EXTRAIT SOURCE:
※
Le Premier ministre a annoncé avoir écrit à la reine Elizabeth II pour lui demander de procéder à une suspension du Parlement jusqu’au 14 octobre. Cette dernière a approuvé la demande de suspension mardi dernier. Ce nouveau développement dans la saga Brexit bouscule sensiblement le calendrier du divorce côté britannique. De fait, les députés n’ont plus qu’une semaine pour débattre, avant que l’assemblée ne soit suspendue, ce qui coupe l’herbe sous le pied des adversaires d’une sortie de l’UE sans accord. Et au terme de cette période d’inactivité, les députés n’auront que trois jours pour contre-attaquer avant un Conseil européen crucial, qui devrait régler la question du Brexit.

Cette décision s’appuie sur une pratique venue du droit coutumier – mais qui qui va à l’encontre de la procédure constitutionnelle classique. En outre, une suspension aussi longue n’a pas été vue au Royaume-Uni depuis 1945. Certains élus dénoncent donc un détournement – John Bercow, Président de la Chambre des communes parle même d’un « affront fait à la constitution ». Boris Johnson explique pour sa part qu’il est nécessaire de montrer de l’« unité » et de la « détermination » lors de la dernière ligne droite du divorce. Comprendre : afficher une position claire et tranchée, ce qui est impossible avec un parlement aussi polarisé – à l’image du pays.
※
LISTE DES DONNÉES:
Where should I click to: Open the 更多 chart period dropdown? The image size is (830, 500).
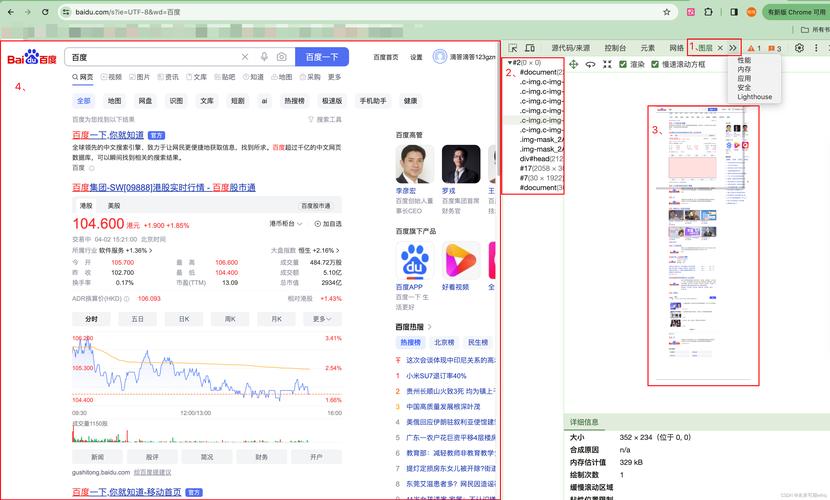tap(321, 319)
※
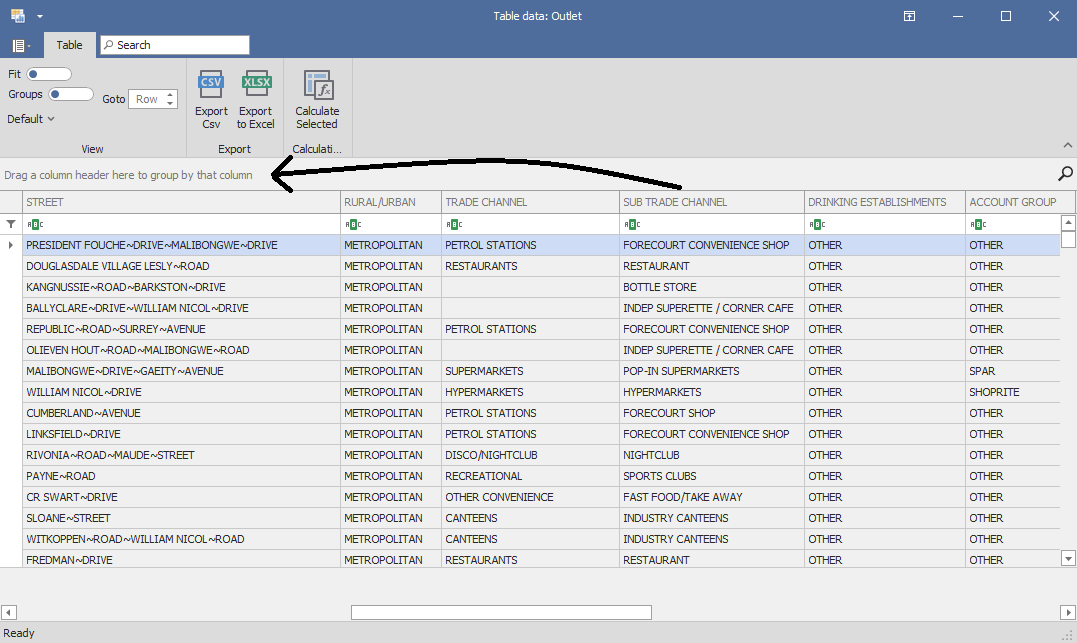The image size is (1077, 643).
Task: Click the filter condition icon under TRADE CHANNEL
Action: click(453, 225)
※
EXERCICE PROPOSÉ A:
Répondez brièvement aux questions suivantes sur le texte consacré à la suspension du Parlement britannique :
(i) Jusqu'à quelle date le Premier ministre demande-t-il la suspension du Parlement ?
(ii) Depuis quelle année une suspension aussi longue n'a-t-elle pas été vue au Royaume-Uni ?
(iii) Par quelle expression John Bercow qualifie-t-il cette décision ?
EXERCICE PROPOSÉ B: Prolongez le texte consacré à la suspension du Parlement britannique en reprenant après sa dernière phrase.

CORRIGÉ A:
(i) Jusqu'au 14 octobre.
(ii) Depuis 1945.
(iii) Un « affront fait à la constitution ».

CORRIGÉ B:
Dans son collimateur, le sempiternel « Backstop », qui assure un régime transitoire pour l’Irlande, afin de ne pas ériger une nouvelle frontière entre le Nord et le Sud. Il espère que l’abandon de cette clause permette de passer le deal négocié par Theresa May par le Parlement – bien que les états membres de l’UE aient répété ad nauseam leur intention de maintenir de cette mesure par solidarité avec l’Irlande. Ce nouveau développement est en tout cas cohérent avec les annonces du gouvernement britannique ces dernières semaines : une réduction du nombre de réunions auxquelles le Royaume-Uni prendra part et le choix de ne pas présenter de candidats pour un poste de Commissaire européen.

La riposte s’organise

L’annonce a provoqué des réactions indignées unanimes au sein de l’opposition : les travaillistes, les Indépendants – démissionnaires du Parti conservateur – les parti indépendantiste écossais (SNL), les libéraux-démocrates et les verts. Entre « outrage constitutionnel » et « coup d’état », les accusations vont bon train. Si bien qu’après des semaines de tractations infructueuses, mardi 27 août, Jeremy Corbyn est parvenu à réunir un front des « anti » lors d’une réunion dans la très symbolique Church House, où se réunissaient les députés pendant la seconde guerre mondiale.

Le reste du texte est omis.